Phone-levelのアライメントを使う都合上、言語特徴量で使えるframe-level featureが変わります(少なくなります)。具体的には、
subphone_features="full"
ではなく、subphone_features="corase_coding"
として、言語特徴量を抽出します。subphone_featuresとは何なのか、といった説明は現状のドキュメントにはないので、詳しく知りたい方は Merlinのソースコード をご覧ください。言語特徴量の抽出に必要な質問ファイルは、HTSのコンテキストクラスタリングで使われるファイルを元に、少し修正したものを使っています。
このデモノートブックを実行するためには、以下示すpythonパッケージが必要なのに加えて、HTS-demo_NIT-ATR503-M001 をダウンロードし、任意の場所に展開しておく必要があります。HTSをインストールする必要はありません。rawファイルからwavファイルに変換するために、SPTKが必要です。

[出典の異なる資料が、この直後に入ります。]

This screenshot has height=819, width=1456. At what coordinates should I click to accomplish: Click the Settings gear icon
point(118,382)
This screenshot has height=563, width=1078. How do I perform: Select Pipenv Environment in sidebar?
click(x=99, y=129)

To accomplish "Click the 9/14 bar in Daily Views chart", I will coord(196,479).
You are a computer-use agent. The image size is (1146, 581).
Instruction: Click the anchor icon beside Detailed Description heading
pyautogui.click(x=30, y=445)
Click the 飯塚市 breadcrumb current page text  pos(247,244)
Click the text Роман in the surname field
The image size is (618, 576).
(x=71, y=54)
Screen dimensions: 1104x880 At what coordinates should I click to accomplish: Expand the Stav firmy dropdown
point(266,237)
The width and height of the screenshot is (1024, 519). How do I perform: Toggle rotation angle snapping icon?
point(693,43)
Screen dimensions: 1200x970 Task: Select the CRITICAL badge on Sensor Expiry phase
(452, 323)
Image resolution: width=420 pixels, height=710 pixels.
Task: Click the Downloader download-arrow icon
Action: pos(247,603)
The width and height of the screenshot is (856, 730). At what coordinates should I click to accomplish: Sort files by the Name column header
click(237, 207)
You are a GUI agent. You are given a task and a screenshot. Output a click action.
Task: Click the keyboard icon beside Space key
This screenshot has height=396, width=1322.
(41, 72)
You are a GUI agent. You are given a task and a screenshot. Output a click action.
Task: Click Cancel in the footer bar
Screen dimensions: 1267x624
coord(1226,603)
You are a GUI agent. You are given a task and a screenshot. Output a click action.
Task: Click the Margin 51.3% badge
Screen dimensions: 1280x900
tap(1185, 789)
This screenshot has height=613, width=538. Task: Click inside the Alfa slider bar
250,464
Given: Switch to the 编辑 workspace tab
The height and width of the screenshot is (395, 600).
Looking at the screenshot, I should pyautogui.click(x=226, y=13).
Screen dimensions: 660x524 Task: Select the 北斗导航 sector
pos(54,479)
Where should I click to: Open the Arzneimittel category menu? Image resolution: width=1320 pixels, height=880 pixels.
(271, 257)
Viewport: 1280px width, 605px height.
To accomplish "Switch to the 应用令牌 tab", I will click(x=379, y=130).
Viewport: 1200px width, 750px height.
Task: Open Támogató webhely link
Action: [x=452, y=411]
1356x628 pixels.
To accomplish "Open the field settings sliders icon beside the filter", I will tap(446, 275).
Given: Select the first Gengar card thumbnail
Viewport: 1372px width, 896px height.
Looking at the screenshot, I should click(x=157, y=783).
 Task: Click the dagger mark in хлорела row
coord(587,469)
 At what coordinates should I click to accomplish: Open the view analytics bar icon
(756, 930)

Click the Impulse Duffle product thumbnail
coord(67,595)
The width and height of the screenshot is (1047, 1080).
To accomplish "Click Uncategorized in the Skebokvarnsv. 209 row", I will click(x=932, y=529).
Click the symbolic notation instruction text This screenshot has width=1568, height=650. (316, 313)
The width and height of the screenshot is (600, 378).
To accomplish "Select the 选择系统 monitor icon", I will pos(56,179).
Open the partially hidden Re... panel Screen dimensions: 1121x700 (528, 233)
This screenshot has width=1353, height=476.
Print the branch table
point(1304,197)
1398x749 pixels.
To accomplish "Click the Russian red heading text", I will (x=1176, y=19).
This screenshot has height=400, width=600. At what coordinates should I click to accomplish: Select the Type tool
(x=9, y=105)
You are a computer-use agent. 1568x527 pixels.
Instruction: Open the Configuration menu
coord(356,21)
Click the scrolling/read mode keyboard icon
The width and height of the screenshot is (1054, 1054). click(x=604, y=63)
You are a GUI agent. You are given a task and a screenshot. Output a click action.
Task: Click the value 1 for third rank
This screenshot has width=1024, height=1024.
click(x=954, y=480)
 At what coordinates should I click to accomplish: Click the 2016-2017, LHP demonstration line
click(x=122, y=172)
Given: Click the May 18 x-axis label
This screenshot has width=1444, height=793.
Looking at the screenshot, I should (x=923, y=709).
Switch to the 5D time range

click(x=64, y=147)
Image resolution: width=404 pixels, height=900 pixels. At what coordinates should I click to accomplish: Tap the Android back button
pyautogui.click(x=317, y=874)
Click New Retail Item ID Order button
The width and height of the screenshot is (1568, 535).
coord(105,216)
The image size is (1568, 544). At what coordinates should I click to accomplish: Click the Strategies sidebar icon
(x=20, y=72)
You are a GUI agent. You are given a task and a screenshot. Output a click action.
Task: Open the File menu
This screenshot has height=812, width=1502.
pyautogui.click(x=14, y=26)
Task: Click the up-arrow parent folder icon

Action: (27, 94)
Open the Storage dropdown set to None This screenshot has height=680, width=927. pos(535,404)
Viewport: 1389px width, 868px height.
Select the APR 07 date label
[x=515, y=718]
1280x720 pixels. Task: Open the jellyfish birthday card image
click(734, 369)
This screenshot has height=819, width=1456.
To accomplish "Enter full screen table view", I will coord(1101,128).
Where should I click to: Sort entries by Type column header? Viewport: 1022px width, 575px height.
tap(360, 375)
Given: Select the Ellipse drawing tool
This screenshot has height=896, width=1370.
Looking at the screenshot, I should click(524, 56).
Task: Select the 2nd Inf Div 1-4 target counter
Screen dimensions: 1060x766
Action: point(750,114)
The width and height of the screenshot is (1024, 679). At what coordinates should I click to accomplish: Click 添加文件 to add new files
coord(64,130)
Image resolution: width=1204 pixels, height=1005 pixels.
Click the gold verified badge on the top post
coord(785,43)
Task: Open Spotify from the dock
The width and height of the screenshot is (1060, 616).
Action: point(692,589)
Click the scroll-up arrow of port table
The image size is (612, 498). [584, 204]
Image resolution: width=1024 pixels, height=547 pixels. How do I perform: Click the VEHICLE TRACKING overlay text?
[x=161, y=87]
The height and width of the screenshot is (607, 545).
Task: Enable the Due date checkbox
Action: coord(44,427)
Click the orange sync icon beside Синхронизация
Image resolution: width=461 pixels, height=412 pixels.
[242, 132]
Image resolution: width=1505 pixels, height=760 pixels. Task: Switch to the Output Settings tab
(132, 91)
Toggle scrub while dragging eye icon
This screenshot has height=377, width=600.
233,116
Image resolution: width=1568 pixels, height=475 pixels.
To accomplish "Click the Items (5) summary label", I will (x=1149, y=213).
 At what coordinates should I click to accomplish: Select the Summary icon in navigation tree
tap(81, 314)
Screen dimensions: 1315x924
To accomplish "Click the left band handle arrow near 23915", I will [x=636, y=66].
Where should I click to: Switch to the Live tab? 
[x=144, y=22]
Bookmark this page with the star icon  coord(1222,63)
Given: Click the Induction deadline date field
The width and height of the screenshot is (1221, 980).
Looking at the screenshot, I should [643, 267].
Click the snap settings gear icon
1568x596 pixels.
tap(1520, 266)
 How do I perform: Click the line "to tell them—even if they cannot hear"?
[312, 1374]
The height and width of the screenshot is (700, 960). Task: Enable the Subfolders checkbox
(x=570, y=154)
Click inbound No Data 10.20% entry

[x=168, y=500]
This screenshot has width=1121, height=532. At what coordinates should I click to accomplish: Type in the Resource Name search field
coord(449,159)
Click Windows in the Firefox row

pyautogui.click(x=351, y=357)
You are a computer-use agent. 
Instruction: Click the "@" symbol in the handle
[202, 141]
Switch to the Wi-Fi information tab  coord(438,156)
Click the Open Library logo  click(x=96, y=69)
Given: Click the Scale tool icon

In this notebook, we will investigate bidirectional-LSTM based Recurrent Neural Networks (RNNs). You will learn how to iterate dataset in sequence-wise (i.e., utterance-wise) manner instead of frame-wise. Dataset preparation parts are almost same as the DNN text-to-speech synthesis notebook. If you have already read the DNN text-to-speech synthesis notebook, you can skip Data section.
Generated audio examples are attached at the bottom of the notebook. For simplicity, feature extraction steps will be performed with an external python script (200 lines). To run the notebook, in addition to nnmnkwii and its dependencies, you will need the following packages:
pytorch: http://pytorch.org/
pysptk: https://github.com/r9y9/pysptk
pyworld: https://github.com/JeremyCCHsu/Python-Wrapper-for-World-Vocoder
librosa: https://github.com/librosa/librosa
docopt: https://github.com/docopt/docopt
Please make sure that you have all dependneices if you are trying to run the notebook locally.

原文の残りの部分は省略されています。